▶ Text passage:

>> BEGIN

Bender: The Beginning, also known as Ostap Bender. The Beginning () is a 2021 Russian action adventure comedy film directed by Igor Zaytsev, a prequel to The Twelve Chairs from the production company Sreda.
It stars Sergey Bezrukov as Ibrahim Bender, and Aram Vardevanyan in the role was dedicated to Ostap Bender-Zadunaisky.

It is scheduled to be theatrically released on 24 June 2021.

Plot 
The film is set in 1919. A young idealist named Osip ran into a Turkish swindler, Ibrahim Bender, who, like Osip, hunts for a royal relic. Osip learns from Ibrahim flattery, deception, blackmail and brute force, falls in love with a fatal beautiful foreigner and becomes the legendary Ostap Bender.

Cast 
 Sergey Bezrukov as Ibrahim Suleiman Berta-Maria Bender-Bey
 Aram Vardevanyan as Osip "Osya" Zadunaisky (Ostap Bender-Zadunaisky)

>> END

▶ Prompt 1:
Reproduce word for word the part of the film article that opens with the words "It is scheduled" and closes with "Zadunaisky (Ostap Bender-Zadunaisky)".

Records
>> BEGIN

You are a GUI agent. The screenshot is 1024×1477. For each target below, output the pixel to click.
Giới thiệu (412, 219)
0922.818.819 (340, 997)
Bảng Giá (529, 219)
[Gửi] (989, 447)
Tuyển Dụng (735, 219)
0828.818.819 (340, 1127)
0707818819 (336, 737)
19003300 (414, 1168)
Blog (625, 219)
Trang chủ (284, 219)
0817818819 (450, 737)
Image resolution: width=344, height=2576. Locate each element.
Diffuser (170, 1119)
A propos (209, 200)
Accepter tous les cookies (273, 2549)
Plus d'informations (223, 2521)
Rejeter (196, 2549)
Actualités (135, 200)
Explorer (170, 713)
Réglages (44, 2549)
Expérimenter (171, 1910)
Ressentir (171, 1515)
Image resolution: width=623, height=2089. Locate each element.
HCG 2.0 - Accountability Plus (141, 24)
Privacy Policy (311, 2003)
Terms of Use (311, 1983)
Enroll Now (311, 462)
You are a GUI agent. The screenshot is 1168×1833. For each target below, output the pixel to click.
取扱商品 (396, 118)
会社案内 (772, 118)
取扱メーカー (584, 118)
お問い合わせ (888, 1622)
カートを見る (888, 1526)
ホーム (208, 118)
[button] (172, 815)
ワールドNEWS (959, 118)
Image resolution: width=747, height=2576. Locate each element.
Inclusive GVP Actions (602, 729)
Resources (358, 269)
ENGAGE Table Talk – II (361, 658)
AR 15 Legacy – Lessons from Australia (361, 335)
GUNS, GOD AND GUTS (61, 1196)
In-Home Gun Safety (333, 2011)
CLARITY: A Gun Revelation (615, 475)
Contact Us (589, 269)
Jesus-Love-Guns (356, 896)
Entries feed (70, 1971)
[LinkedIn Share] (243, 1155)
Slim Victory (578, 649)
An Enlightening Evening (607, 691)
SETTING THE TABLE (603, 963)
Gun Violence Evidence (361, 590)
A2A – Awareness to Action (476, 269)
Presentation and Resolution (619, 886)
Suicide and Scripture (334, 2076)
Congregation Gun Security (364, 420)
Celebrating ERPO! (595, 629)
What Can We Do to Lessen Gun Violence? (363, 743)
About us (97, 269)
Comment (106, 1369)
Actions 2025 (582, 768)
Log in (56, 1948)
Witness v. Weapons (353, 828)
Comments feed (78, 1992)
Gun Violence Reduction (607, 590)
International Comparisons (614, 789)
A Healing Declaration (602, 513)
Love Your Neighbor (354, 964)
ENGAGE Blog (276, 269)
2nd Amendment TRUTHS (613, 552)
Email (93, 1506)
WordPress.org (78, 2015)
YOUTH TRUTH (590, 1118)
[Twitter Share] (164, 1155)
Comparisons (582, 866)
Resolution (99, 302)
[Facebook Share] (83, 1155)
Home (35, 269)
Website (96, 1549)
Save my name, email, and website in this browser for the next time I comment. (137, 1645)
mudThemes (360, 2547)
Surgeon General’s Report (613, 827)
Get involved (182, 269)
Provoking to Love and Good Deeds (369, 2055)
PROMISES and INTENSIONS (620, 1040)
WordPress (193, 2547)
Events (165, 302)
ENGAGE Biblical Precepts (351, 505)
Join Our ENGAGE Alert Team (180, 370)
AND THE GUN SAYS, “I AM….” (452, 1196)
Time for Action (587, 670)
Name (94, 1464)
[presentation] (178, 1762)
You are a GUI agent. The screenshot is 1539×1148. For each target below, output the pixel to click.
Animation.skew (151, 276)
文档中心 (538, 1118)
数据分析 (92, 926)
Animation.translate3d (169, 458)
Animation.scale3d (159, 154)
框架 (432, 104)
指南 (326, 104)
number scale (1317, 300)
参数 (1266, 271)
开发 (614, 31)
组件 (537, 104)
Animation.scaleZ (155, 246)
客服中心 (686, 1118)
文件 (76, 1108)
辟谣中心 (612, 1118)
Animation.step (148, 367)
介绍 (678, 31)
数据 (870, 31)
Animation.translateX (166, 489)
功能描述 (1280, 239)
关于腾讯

>> END

▶ Prompt 2:
Present the records from the line containing "About us (97, 269)" through the line containing "Get involved (182, 269)" as a numbered list, omitting any blank lines.

▶ Exercise solution 1:
It is scheduled to be theatrically released on 24 June 2021.

Plot 
The film is set in 1919. A young idealist named Osip ran into a Turkish swindler, Ibrahim Bender, who, like Osip, hunts for a royal relic. Osip learns from Ibrahim flattery, deception, blackmail and brute force, falls in love with a fatal beautiful foreigner and becomes the legendary Ostap Bender.

Cast 
 Sergey Bezrukov as Ibrahim Suleiman Berta-Maria Bender-Bey
 Aram Vardevanyan as Osip "Osya" Zadunaisky (Ostap Bender-Zadunaisky)

▶ Exercise solution 2:
1. About us (97, 269)
2. Comment (106, 1369)
3. Actions 2025 (582, 768)
4. Log in (56, 1948)
5. Witness v. Weapons (353, 828)
6. Comments feed (78, 1992)
7. Gun Violence Reduction (607, 590)
8. International Comparisons (614, 789)
9. A Healing Declaration (602, 513)
10. Love Your Neighbor (354, 964)
11. ENGAGE Blog (276, 269)
12. 2nd Amendment TRUTHS (613, 552)
13. Email (93, 1506)
14. WordPress.org (78, 2015)
15. YOUTH TRUTH (590, 1118)
16. [Twitter Share] (164, 1155)
17. Comparisons (582, 866)
18. Resolution (99, 302)
19. [Facebook Share] (83, 1155)
20. Home (35, 269)
21. Website (96, 1549)
22. Save my name, email, and website in this browser for the next time I comment. (137, 1645)
23. mudThemes (360, 2547)
24. Surgeon General’s Report (613, 827)
25. Get involved (182, 269)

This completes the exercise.